Im vergangenen Heimspiel hat der HRW gegen die HSG Albstadt 34:34 gespielt. Dabei verletzte sich Stammspieler Robin Pohl ohne gegnerische Einwirkung in der ersten Halbzeit an der Achillessehne und fehlt den Rot-Weißen auf unbestimmte Zeit. Nach einem Siebenmeter-Tor durch Timo Remane stand es zur Hälfte noch 19:16 für den HRW. Nach der Halbzeitpause holte die HSG Albstadt den Rückstand jedoch relativ schnell auf und es kam zu vielen Führungswechseln. Etwa zwei Minuten vor dem Ende der Begegnung gelang Tim Hafner der 34:33-Führungstreffer. Jedoch konnte Albstadt in letzter Sekunde nochmals antworten und rettete sich so das 34:34-Unentschieden.

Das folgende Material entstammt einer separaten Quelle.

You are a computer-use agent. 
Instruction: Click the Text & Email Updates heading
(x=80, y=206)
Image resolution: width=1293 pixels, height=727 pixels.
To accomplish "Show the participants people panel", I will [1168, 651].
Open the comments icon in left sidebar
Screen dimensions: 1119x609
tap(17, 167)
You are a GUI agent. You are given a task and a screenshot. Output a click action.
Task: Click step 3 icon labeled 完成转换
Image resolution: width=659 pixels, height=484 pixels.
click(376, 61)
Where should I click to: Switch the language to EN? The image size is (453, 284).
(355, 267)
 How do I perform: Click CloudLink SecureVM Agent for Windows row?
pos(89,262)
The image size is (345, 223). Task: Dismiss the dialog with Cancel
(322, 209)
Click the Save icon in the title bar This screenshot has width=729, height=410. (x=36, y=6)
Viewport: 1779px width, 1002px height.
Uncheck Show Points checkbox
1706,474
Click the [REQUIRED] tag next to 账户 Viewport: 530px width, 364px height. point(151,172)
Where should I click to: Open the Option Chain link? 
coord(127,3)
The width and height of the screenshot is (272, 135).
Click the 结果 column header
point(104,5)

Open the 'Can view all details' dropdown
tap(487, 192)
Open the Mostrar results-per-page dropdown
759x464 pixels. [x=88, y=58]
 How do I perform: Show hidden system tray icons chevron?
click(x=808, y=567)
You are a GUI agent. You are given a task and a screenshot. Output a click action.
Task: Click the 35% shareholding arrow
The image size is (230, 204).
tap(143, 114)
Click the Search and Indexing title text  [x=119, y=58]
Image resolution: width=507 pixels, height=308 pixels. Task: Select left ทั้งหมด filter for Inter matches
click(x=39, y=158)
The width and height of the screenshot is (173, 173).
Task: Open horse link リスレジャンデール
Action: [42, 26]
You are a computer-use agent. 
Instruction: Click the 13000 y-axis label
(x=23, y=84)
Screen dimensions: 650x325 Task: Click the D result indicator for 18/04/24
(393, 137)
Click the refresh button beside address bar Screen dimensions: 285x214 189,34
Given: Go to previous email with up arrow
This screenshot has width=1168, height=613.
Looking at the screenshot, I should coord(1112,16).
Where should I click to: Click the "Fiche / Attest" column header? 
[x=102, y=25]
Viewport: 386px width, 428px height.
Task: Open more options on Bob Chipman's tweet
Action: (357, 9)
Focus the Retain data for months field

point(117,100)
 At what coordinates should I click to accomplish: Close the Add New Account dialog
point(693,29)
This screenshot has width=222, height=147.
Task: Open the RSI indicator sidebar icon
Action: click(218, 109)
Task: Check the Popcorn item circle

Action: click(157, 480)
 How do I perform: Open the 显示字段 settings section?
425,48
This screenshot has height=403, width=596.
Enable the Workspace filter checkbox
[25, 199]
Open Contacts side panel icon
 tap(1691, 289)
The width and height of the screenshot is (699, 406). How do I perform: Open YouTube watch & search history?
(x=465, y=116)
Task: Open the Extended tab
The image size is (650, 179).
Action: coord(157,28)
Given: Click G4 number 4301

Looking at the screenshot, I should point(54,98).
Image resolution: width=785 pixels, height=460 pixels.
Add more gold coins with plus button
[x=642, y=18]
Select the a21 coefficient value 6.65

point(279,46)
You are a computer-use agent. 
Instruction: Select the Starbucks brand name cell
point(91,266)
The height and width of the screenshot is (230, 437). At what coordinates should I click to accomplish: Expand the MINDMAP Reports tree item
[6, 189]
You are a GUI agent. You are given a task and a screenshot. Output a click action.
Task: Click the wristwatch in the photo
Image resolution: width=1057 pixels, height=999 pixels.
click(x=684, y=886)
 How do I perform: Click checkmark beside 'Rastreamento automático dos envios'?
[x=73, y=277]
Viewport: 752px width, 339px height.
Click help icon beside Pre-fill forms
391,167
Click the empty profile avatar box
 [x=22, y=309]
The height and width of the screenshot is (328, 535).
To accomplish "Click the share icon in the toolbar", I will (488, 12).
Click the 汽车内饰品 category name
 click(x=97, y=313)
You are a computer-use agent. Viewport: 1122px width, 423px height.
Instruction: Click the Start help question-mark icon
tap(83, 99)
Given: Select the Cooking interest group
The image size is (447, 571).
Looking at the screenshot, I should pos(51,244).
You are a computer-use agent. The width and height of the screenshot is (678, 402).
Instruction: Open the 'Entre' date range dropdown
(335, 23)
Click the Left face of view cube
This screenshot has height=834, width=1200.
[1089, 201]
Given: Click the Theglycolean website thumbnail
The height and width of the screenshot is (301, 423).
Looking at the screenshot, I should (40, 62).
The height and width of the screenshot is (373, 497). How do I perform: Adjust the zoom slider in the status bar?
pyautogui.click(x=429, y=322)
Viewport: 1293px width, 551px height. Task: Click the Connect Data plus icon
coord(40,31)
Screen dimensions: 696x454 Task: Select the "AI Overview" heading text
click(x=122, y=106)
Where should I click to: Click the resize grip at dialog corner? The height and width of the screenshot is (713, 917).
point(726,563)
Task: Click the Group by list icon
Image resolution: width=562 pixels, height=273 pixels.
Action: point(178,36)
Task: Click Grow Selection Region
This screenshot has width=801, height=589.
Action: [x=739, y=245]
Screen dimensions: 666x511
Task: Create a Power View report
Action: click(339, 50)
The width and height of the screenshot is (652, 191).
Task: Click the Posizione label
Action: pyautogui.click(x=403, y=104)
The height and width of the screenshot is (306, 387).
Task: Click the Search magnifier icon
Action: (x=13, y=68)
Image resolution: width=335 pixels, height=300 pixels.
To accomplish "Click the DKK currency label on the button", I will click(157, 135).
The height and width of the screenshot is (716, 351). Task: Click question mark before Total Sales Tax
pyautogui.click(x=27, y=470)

Der TV Altenstadt spielte wie die HSG Albstadt auch in der vergangenen Saison noch in der Landesliga und stieg als Meister in die Württembergliga auf. Altenstadt konnte am vergangenen Wochenende gegen die HSG Winzingen-Wißgoldingen-Donzdorf den zweiten Saisonsieg einfahren und ist somit in der Liga angekommen. Das Team von Trainer Andi Frey verschläft oft die Anfangsminuten, ist dann aber gegen Ende der Begegnung umso stärker: Also sollte man sich nicht zu früh in Sicherheit wägen. So drehte der TVA beispielsweise das Spiel am vergangenen Wochenende nachdem er anfangs noch mit 4:8 im Rückstand gelegen hatte. Zudem haben die Altenstädter nahezu den gleichen Kader wie in der vergangenen Saison zu Verfügung. Der Aufsteiger kann also auf eine eingespielte Mannschaft bauen. Der HRW wird sicher alles daran setzen, in dem Heimspiel als Sieger vom Parkett zu gehen.